Researchers found that aviation networks are key to spreading the virus between countries, but that looking at smaller transportation networks, such as trains and buses, and even school bus routes, can show with larger certainty where and how the virus spreads.
"We found that the spread of a flu epidemic is somewhat predictable by looking at transportation data, especially ground commuter networks and H1N1," said Brooke Bozick, a graduate student in Emory University's Population Biology, Ecology and Evolution program, in a press release. "Finding these kinds of patterns is the first step in being able to develop targeted surveillance and control strategies."

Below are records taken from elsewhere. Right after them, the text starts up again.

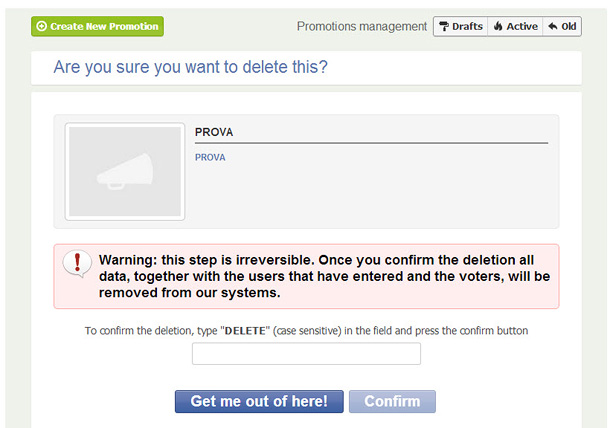Viewport: 610px width, 428px height.
Task: Open the blue PROVA link
Action: pos(210,158)
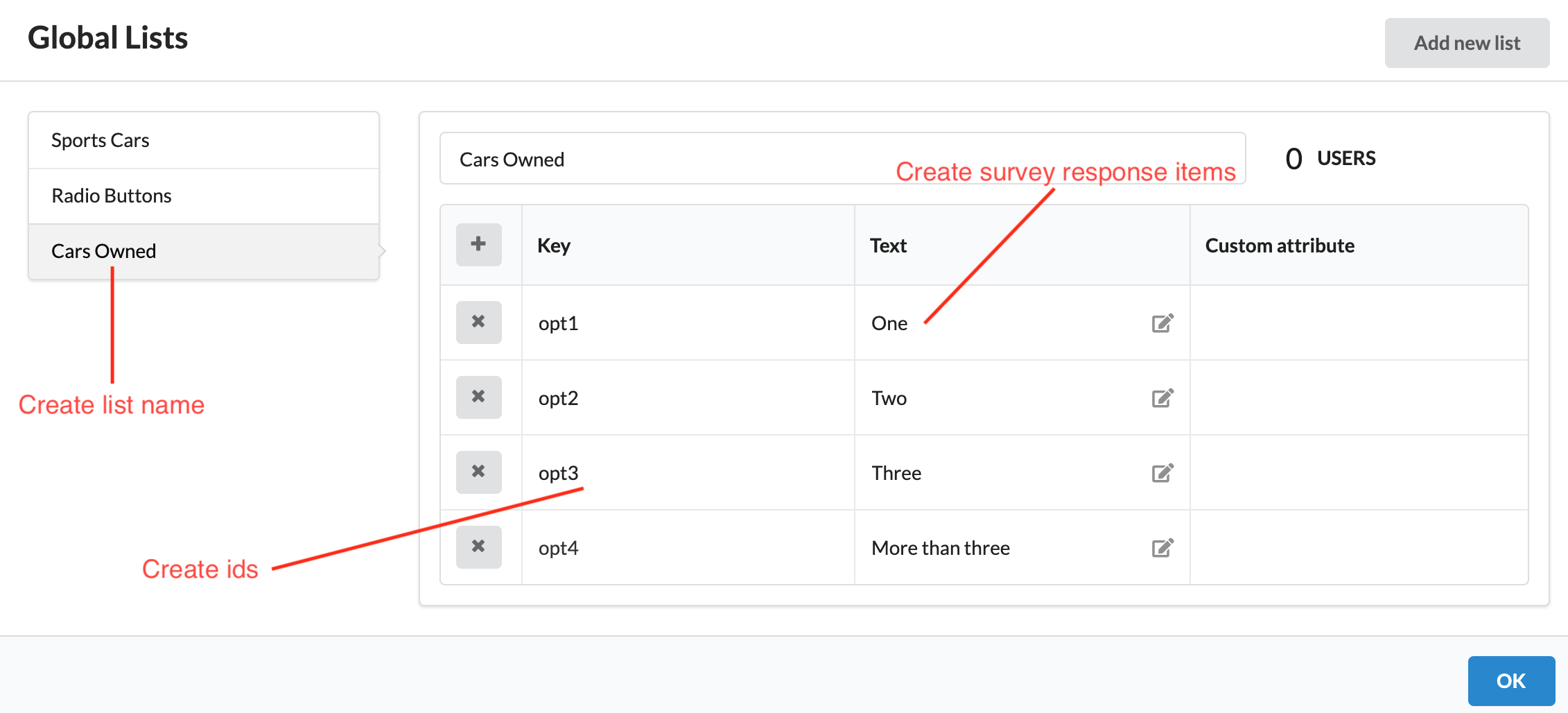Edit the text "Two" via the pencil icon
Image resolution: width=1568 pixels, height=713 pixels.
pyautogui.click(x=1162, y=397)
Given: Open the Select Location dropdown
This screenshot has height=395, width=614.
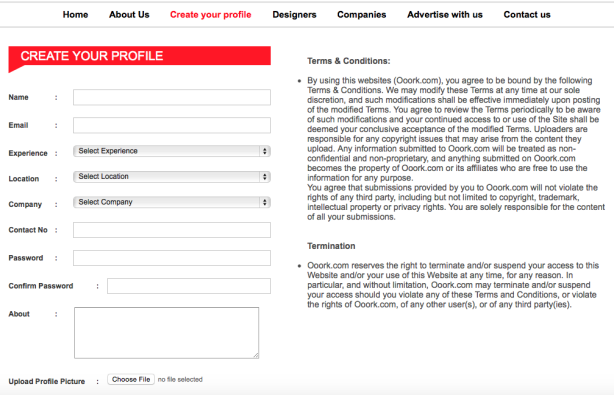Looking at the screenshot, I should pyautogui.click(x=172, y=177).
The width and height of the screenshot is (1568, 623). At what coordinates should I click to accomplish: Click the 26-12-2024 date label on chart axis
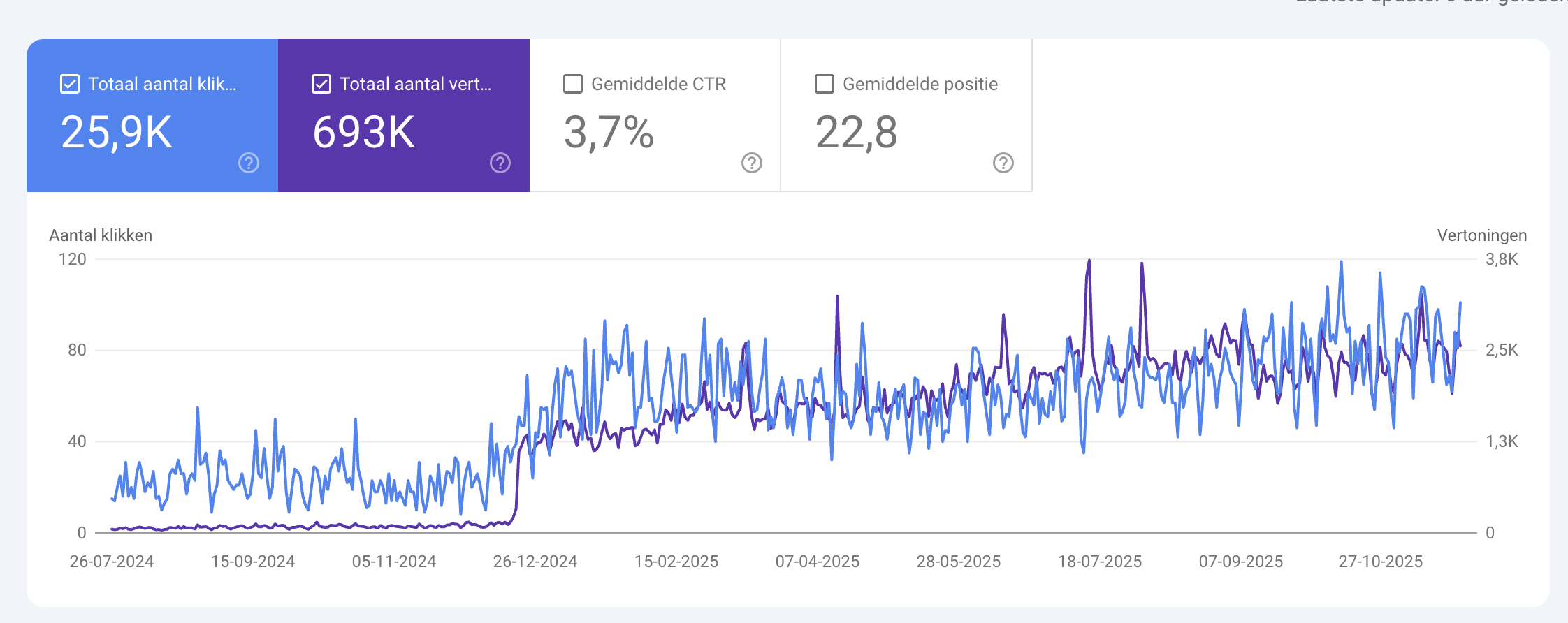click(x=535, y=562)
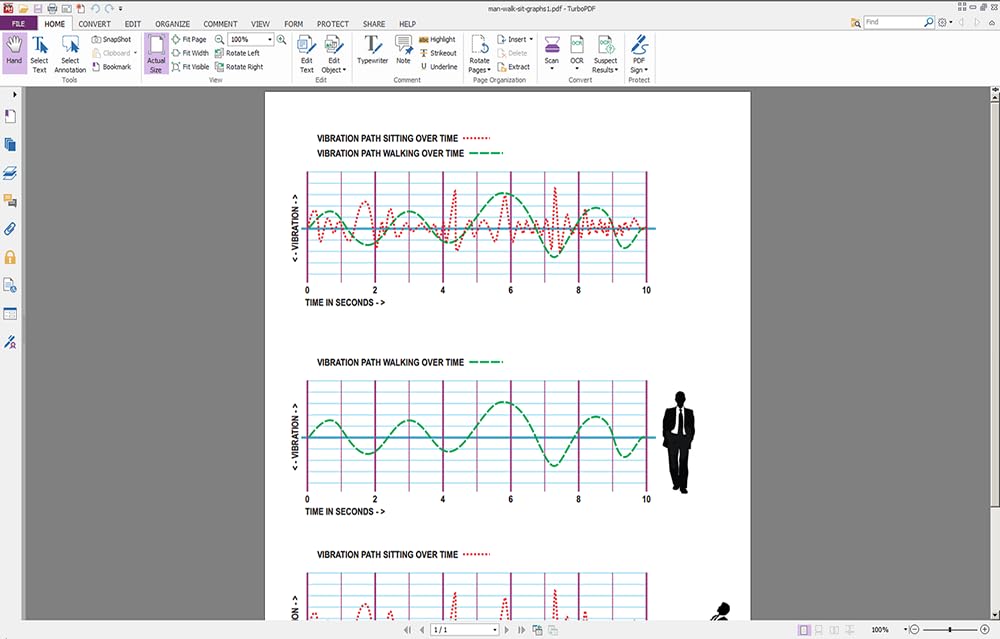This screenshot has width=1000, height=639.
Task: Toggle Fit Width page view
Action: (x=189, y=53)
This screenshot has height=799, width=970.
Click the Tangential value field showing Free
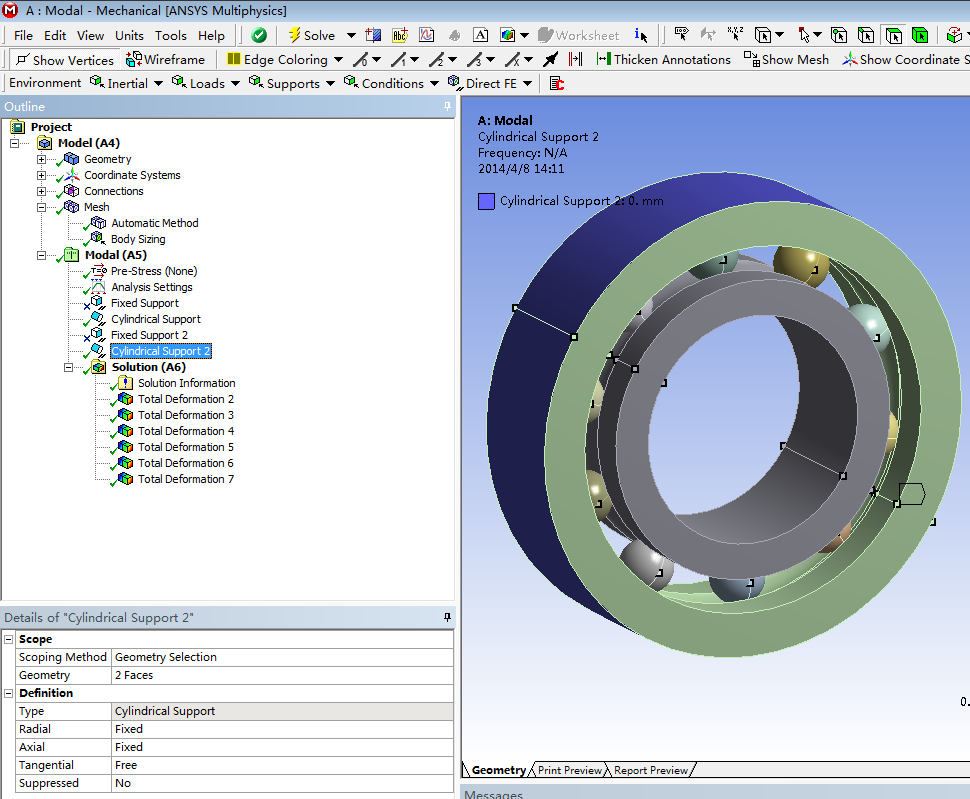pos(280,765)
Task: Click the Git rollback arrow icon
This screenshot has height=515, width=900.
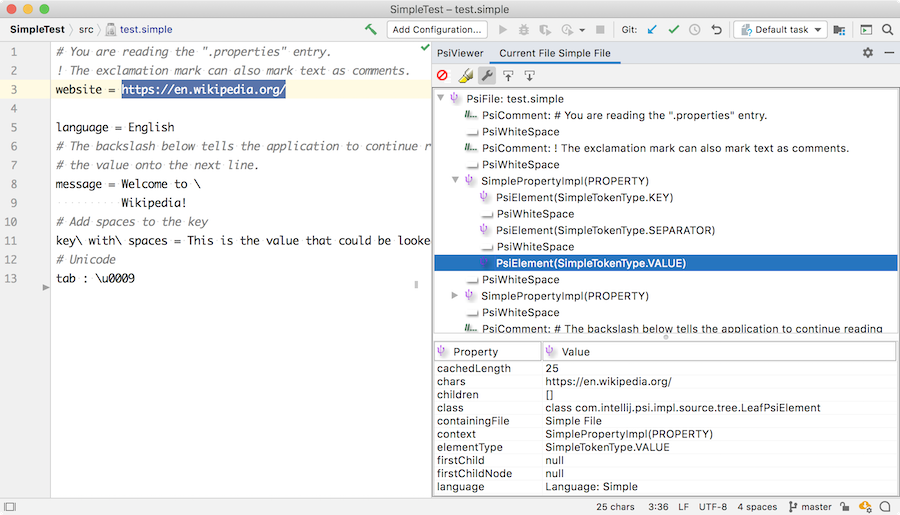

Researchers cross-referenced genetic flu data collected by Genbank between 2003 and 2013 with transportation data for that decade from the U.S. Census Bureau and the Bureau of Transportation Statistics in order to map out air and ground commutes and how people move around the country during flu season.
Looking at the data, they found the H1N1 strain moves more slowly in localized ares, and so may be more likely to spread along smaller distances, and that H3N2 may have a similar pattern, however H3N2 also tends to spread faster from coast to coast, indicating a difference of some sort.
Having seen that patterns do exist, and that strain and human transportation method effects how those patterns develop, researchers plan to next look at the scale on which the viruses spread to better predict and prepare for flu season -- especially in places with higher rates of public transportation use.
"The patterns we found are likely influenced by states with many commuters," Bozick said. "The identification of these states, as well as network pathways that contribute substantially to influenza spread, is an important next step for epidemiological research."
The study is published in PLOS Pathogens.